In a fictional letter to her grandmother, Natacha Dagneaud, founder of the qualitative research institute Séissmo, explains the benefits of artificial intelligence in text analysis and its use through concrete examples. This includes her collaboration with Synomia, a company specializing in artificial intelligence applied to semantics.

 

Hello Grandma,

You always say that I have a strange job. Yes, I observe people for hours, ask them questions (almost like a journalist!), and then interpret their answers—while paying close attention to their silences, their bursts of laughter… Because often, people don’t tell the whole truth. And that’s something you taught me!

You can imagine that during these long interviews, many different things are said.

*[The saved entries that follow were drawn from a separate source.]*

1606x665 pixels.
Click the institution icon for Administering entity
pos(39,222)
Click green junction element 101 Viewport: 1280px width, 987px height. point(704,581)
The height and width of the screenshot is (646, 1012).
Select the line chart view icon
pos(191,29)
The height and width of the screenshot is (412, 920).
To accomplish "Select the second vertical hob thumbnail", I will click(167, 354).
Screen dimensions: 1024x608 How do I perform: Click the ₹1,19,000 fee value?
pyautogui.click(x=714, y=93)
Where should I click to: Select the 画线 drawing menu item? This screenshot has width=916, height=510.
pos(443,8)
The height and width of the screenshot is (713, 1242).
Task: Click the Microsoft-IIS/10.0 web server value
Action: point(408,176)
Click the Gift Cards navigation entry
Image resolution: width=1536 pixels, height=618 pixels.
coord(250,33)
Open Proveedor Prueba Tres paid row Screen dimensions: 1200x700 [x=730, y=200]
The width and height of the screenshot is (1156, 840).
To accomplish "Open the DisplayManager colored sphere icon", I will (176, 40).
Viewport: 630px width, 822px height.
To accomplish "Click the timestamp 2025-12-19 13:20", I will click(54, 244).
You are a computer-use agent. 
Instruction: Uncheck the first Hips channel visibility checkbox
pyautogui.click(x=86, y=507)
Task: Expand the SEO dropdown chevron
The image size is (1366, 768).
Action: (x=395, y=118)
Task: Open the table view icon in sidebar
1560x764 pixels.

For example, we recently worked with 27 menopausal women, documenting their daily lives for seven days (through a blog, a sort of diary but on the internet). The result: 189 pages of responses to read, which amounts to precisely 92,669 words to analyze. Sure, counting words isn’t rocket science; Word does it very well—but be careful, that’s not artificial intelligence.

It’s true, you taught me to read very early (Do you remember Boris Vian’s novel “I Will Spit on Your Graves” just before I turned 15?). But reading and interpreting are not the same thing… Imagine that today, there are technologies that allow us to reinterpret our work.

Another example: we recently interviewed 40 people shopping in different supermarkets. These interviews were conducted using the “cognitive interview” method, which we ironically borrowed from the police.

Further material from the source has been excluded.